The disposition of marital property, including funds in joint accounts, is within the district court's discretion and a just and equitable distribution is as likely as not to be unequal. In this case, the Prenuptial Agreement provided that each party was entitled to their separate property. It is obviously a fact-intensive inquiry to determine the extent to which the funds in the parties' joint accounts were joint property or the personal property of Appellee or Appellant. Merely because the funds were in a joint account is not determinative of that inquiry. To the extent that Appellant's argument is predicated on a claim of a gift, that too is a factual inquiry. This claim cannot be reviewed because the lack of a transcript of the evidentiary hearing. It must be presumed that the evidence supports the district court's decision.

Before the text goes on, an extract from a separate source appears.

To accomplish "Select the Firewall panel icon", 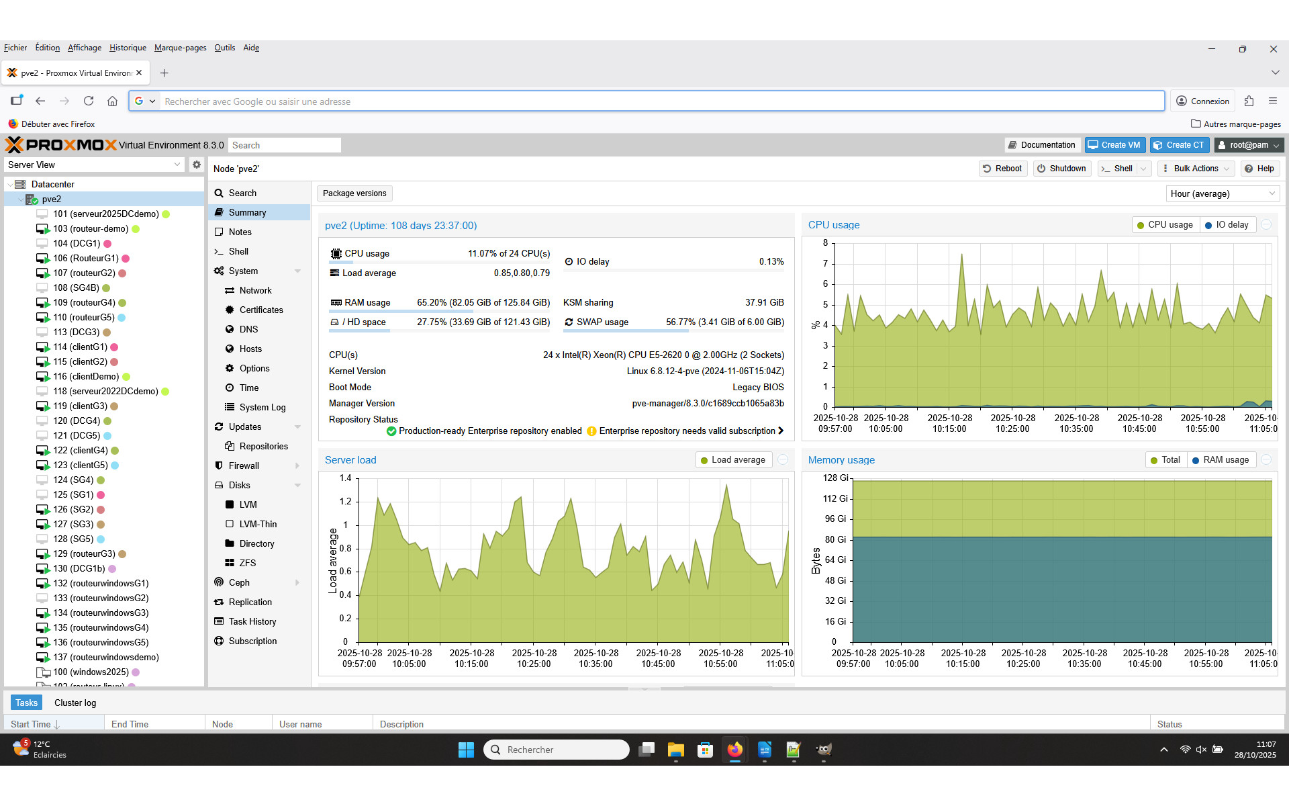I will point(218,465).
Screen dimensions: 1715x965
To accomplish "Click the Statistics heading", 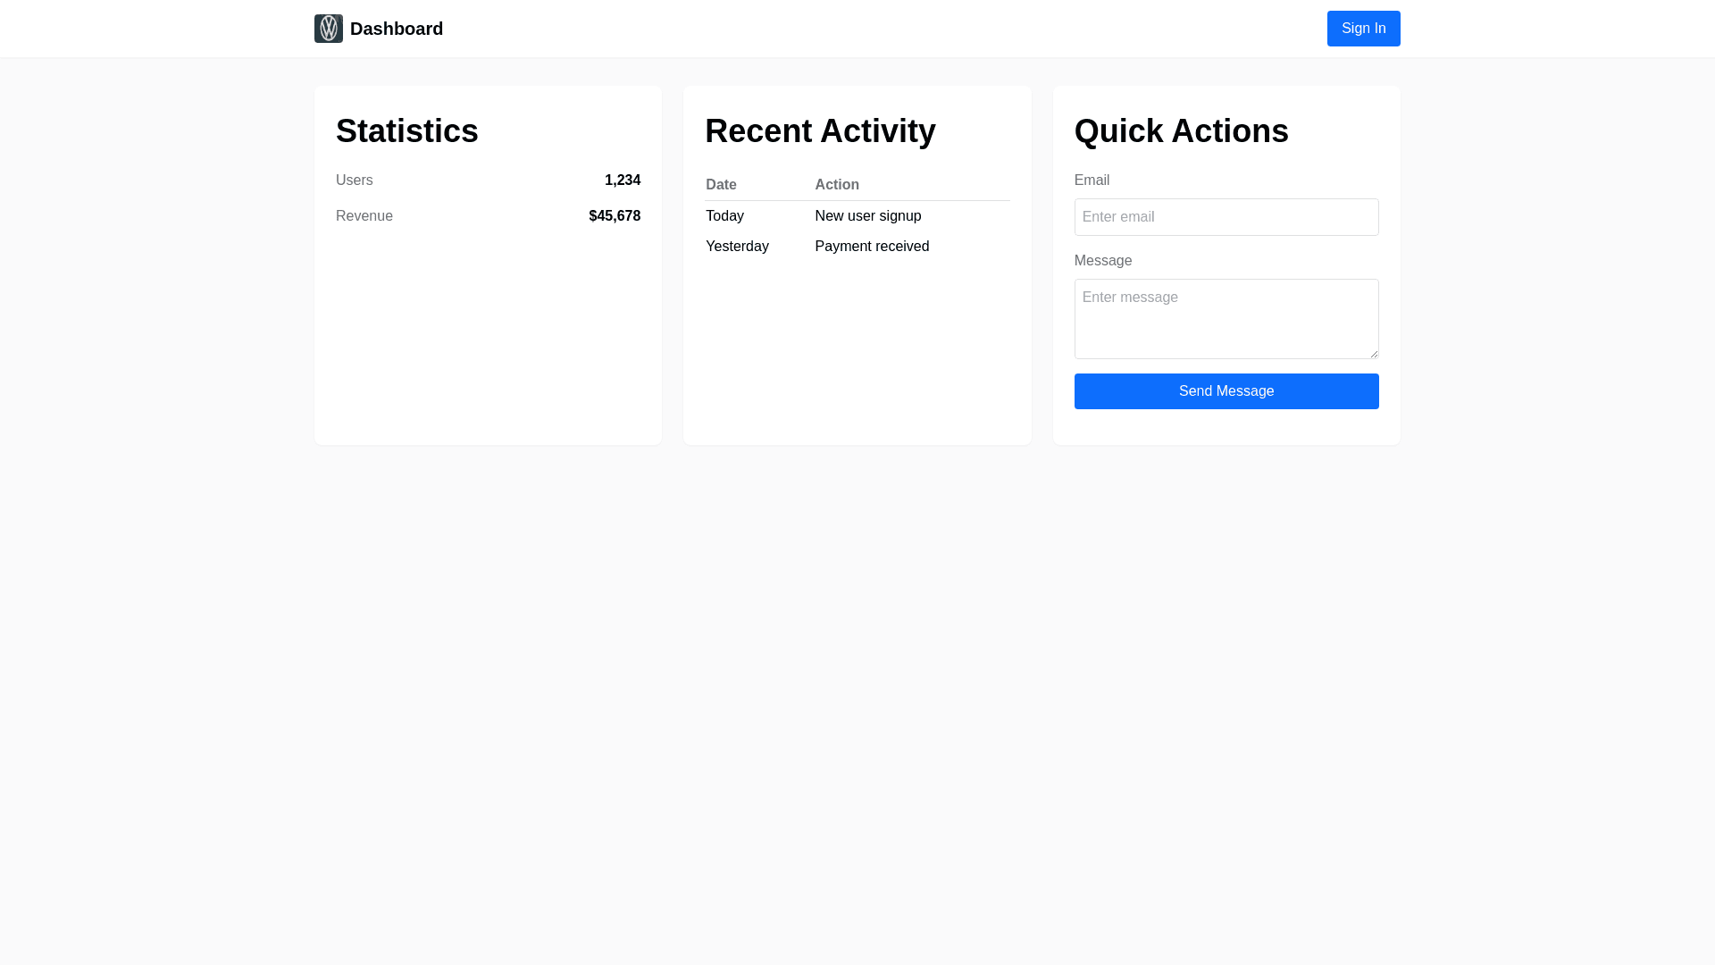I will click(406, 131).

Case No. 06-10: There is no transcript of the hearing on Appellant's motion for attorneys' fees in the record. Appellant supported her representation by citing to the district court's Docket Index. There is a difference, however, between the Docket Index, which identifies all documents made part of the record during the lower court proceedings and the record transmitted to this Court in an appeal. Compare W.R.A.P. 3.01(a) and (b). The latter consists only of those parts of the district court record designated by the parties. Appellant's Designation of Record does not include the hearing transcript. Appellant, as the appealing party, bore the burden of providing this Court with a complete record on which it could base a decision. That duty encompasses designation for transmission to this Court of all parts of the district court record pertinent to the issues raised. Without a transcript, we cannot review the factual basis for the district court's discretionary ruling.
Case No. 05-237, the district court's order that Appellee was to pay Appellant $40,000 pursuant to the Prenuptial Agreement is reversed and remanded for the amount owed to be increased $10,000 for a total amount of $50,000. The district court's order in that case is affirmed in all other respects. The district court's order in Case No. 06-10 is summarily affirmed.
J. Hill delivered the opinion for the court.